# 本文:
....

アンソロピックの年換算売上が50億ドルに迫る勢い、巨額資金調達も視野

  • 2025年8月1日
  • 2025年8月1日
  • BS余話

米メディア「The Information」は2025年7月31日、AIスタートアップであるアンソロピック(Anthropic)の急成長と資金調達状況に関する詳細なレポートを公開しました。記事では、同社の年換算売上が50億ドル目前まで成長していることが明らかにされています。

数週間以内に最大50億ドルを調達か

アンソロピックは現在、新たな資金調達ラウンドを実施中で、当初は30億ドルの調達を目指していましたが、投資家からの関心が高まったことにより、最大50億ドルを調達する可能性があると報じられています。企業評価額は1,700億ドルとされ、主幹事はアイコニック・キャピタル(Iconiq Capital)です。

....

# 課題 1:
アンソロピックに関する記事のうち、「アンソロピックの年換算売上が50億ドルに迫る勢い、巨額資金調達も視野」から始まり「ことが明らかにされています。」で終わる部分を、一字一句変えずに出力してください。
# 課題 2:
アンソロピックに関する記事によると、同社が実施中の資金調達ラウンドで主幹事を務めるのはどこですか。
以下の項目は、本件には一切関係いたしません。

# 提供項目:
....

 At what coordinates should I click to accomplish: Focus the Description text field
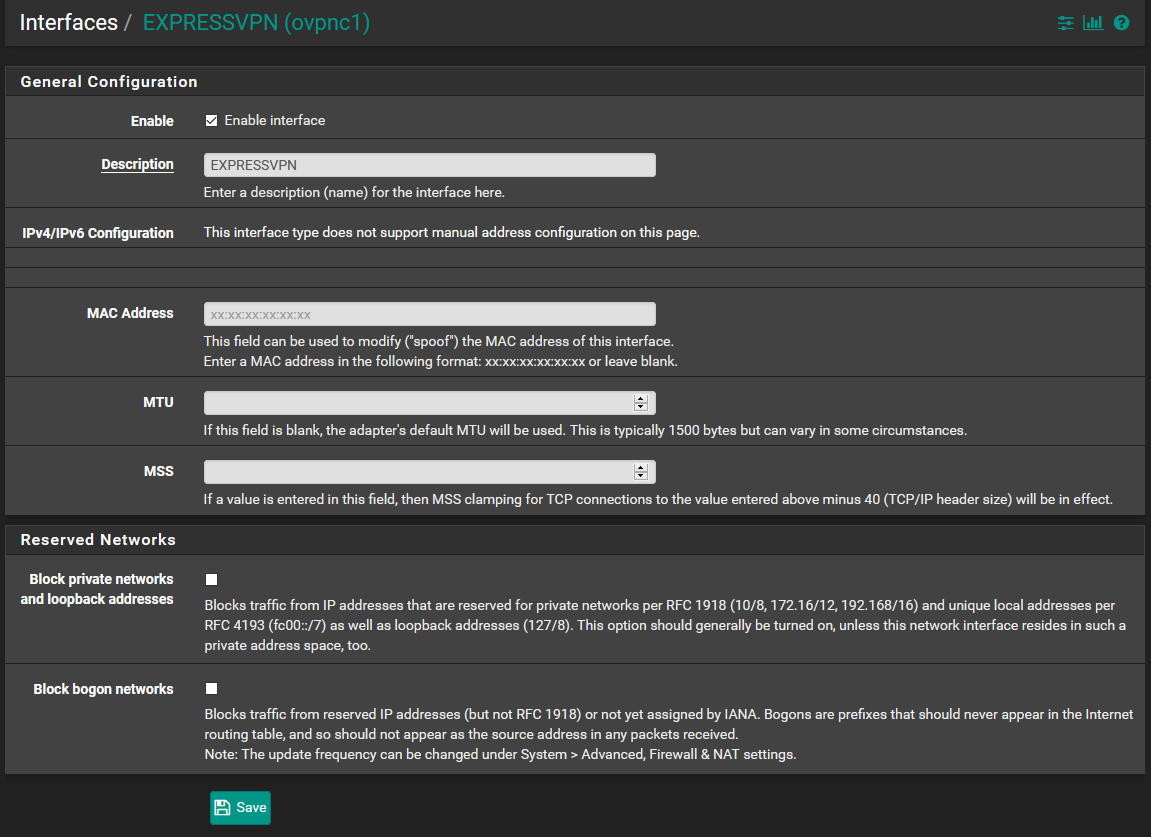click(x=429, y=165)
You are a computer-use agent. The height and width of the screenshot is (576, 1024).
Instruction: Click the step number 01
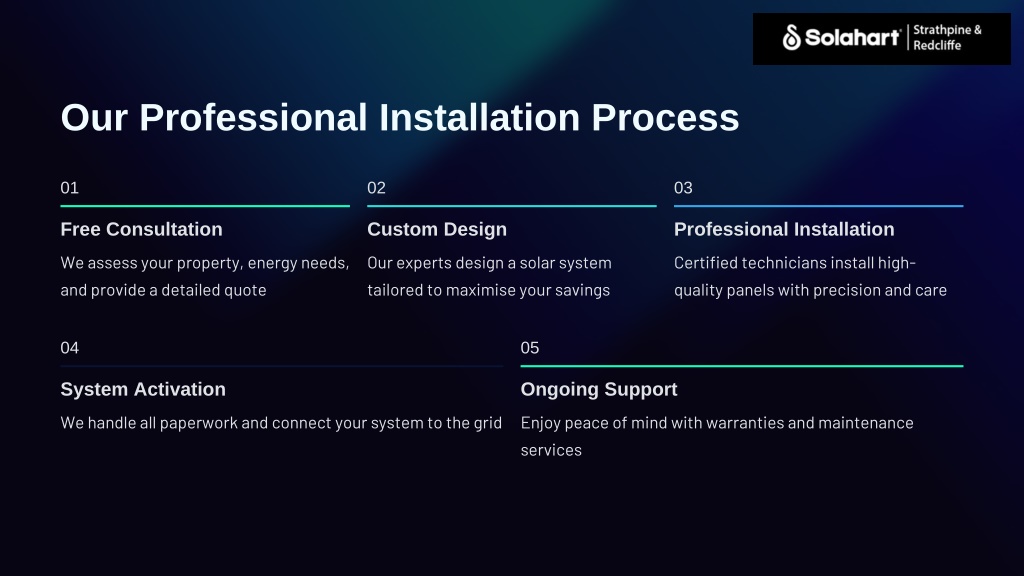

....

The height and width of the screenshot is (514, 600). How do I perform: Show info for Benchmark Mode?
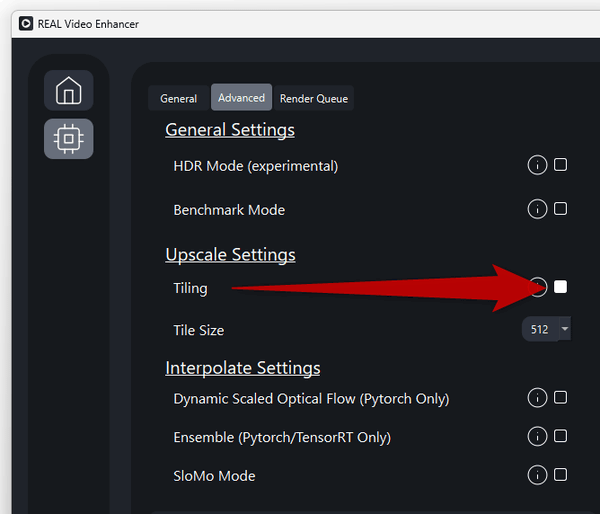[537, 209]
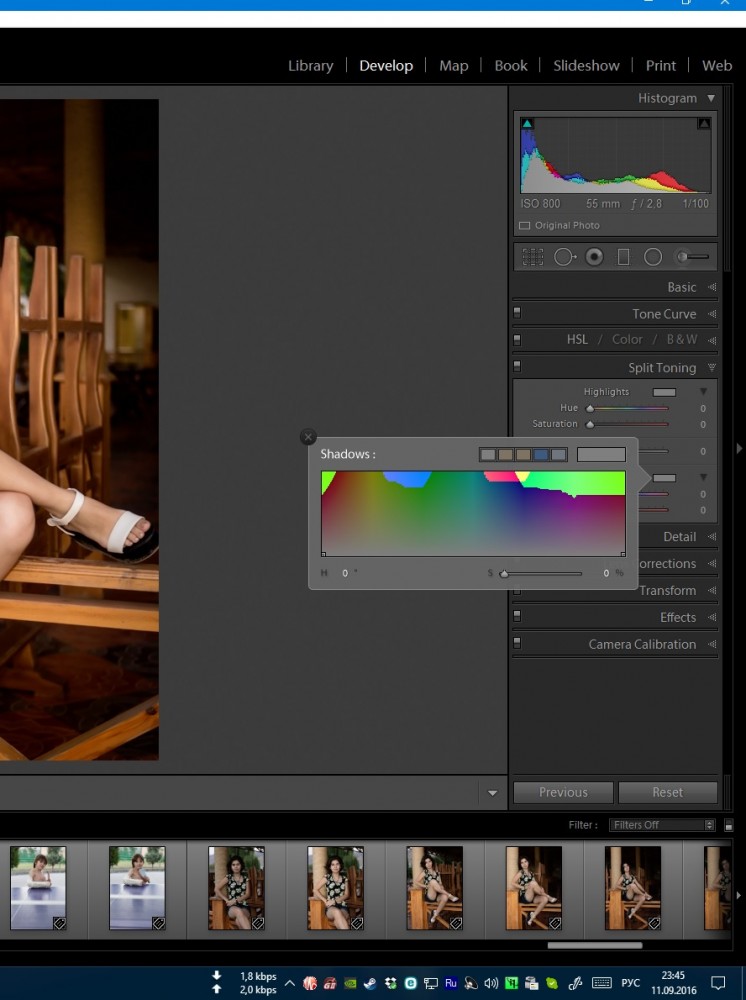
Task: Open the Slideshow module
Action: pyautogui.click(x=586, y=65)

....

# 解答欄 1:
アンソロピックの年換算売上が50億ドルに迫る勢い、巨額資金調達も視野

  • 2025年8月1日
  • 2025年8月1日
  • BS余話

米メディア「The Information」は2025年7月31日、AIスタートアップであるアンソロピック(Anthropic)の急成長と資金調達状況に関する詳細なレポートを公開しました。記事では、同社の年換算売上が50億ドル目前まで成長していることが明らかにされています。

# 解答欄 2:
アイコニック・キャピタル(Iconiq Capital)です。